* [WORK REQUEST]: What lines in the following entries hold the word "computer"? Copy each one.

* [Dataset entries]:
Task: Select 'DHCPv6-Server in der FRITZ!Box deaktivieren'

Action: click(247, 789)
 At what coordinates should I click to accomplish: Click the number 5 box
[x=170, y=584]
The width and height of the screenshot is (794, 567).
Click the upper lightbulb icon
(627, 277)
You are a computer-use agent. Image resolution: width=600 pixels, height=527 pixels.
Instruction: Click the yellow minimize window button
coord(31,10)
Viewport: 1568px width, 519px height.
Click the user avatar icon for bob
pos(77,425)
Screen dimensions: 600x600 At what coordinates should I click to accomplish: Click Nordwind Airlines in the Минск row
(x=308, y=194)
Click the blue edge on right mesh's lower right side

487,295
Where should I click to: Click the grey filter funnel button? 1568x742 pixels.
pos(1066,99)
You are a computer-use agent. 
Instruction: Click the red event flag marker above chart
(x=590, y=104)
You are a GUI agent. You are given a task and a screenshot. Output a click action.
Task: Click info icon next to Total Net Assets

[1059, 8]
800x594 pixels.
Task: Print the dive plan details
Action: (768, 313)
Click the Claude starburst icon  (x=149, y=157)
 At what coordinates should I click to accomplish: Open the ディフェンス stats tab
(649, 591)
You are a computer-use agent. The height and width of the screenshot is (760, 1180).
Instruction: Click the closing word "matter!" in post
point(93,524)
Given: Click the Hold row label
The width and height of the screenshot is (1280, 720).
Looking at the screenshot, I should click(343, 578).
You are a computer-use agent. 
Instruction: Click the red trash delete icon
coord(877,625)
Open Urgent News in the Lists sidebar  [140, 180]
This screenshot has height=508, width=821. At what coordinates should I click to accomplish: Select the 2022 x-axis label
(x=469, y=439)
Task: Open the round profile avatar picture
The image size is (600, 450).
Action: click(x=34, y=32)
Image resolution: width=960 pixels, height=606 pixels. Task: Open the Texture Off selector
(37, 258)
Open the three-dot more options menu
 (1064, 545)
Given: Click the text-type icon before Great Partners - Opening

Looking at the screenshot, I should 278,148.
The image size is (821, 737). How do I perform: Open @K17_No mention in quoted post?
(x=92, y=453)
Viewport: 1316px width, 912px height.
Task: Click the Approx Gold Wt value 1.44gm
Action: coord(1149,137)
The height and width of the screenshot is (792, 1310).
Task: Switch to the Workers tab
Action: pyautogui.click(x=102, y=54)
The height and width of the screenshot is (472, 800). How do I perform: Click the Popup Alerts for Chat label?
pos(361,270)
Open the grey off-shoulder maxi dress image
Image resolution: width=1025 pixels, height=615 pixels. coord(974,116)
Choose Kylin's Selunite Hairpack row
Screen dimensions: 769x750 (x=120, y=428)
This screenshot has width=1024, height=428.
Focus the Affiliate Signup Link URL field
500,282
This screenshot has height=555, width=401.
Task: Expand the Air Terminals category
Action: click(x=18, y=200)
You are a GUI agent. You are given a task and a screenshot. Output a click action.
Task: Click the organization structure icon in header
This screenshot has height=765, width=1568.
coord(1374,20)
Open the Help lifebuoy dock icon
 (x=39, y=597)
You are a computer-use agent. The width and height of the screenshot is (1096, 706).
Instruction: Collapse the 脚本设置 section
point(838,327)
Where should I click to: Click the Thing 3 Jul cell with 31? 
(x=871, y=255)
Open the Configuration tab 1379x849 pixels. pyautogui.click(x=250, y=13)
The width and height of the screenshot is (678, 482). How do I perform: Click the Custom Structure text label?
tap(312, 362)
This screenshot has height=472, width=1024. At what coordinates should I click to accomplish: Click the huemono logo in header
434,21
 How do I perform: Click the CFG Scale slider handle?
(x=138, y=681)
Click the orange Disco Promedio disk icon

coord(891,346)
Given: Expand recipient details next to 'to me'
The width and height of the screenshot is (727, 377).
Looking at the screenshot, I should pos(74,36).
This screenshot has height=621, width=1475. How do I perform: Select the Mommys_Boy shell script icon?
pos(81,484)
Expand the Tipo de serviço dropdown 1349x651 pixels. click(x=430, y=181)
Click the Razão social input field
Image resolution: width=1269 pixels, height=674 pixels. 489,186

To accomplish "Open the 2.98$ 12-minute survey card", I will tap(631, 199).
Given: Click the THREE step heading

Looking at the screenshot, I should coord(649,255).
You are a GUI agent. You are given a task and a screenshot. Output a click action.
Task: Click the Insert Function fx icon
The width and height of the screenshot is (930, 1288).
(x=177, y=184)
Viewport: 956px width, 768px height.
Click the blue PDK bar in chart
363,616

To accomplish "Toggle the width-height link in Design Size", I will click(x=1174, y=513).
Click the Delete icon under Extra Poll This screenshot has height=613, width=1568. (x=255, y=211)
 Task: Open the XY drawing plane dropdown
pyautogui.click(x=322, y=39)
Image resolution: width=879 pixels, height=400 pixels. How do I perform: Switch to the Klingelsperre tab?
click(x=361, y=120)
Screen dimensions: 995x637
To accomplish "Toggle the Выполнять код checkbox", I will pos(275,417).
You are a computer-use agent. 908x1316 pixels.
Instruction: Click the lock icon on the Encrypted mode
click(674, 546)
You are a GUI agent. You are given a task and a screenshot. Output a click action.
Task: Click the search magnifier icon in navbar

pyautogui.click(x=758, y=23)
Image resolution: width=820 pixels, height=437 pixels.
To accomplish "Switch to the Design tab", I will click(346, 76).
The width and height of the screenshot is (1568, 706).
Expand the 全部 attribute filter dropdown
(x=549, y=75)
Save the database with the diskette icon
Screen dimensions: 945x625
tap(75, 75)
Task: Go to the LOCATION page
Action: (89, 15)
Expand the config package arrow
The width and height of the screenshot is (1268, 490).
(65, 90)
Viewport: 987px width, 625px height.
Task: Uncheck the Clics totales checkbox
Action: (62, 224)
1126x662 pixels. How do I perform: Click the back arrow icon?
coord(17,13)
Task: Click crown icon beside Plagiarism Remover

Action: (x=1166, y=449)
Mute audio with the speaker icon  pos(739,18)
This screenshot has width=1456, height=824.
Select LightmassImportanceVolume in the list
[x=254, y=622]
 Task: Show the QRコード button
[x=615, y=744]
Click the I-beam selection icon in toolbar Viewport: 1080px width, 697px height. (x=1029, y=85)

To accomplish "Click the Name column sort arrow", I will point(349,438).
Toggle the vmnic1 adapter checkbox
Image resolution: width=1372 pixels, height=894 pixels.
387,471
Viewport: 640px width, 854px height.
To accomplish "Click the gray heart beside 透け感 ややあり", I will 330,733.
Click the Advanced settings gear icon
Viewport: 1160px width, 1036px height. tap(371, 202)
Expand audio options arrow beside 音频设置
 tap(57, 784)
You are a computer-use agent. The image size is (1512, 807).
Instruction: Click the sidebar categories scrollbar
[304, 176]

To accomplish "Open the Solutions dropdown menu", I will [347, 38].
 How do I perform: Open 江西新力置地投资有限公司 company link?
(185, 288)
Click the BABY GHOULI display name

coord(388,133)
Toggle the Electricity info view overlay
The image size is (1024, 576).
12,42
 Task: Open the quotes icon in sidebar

* [RESULT]:
You are a computer-use agent. Image resolution: width=600 pixels, height=527 pixels.
You are a computer-use agent. 
You are a computer-use agent. The height and width of the screenshot is (760, 1180).
You are a computer-use agent. 
You are a computer-use agent. The width and height of the screenshot is (1096, 706).
You are a computer-use agent. 908x1316 pixels.
You are a computer-use agent. The image size is (1512, 807).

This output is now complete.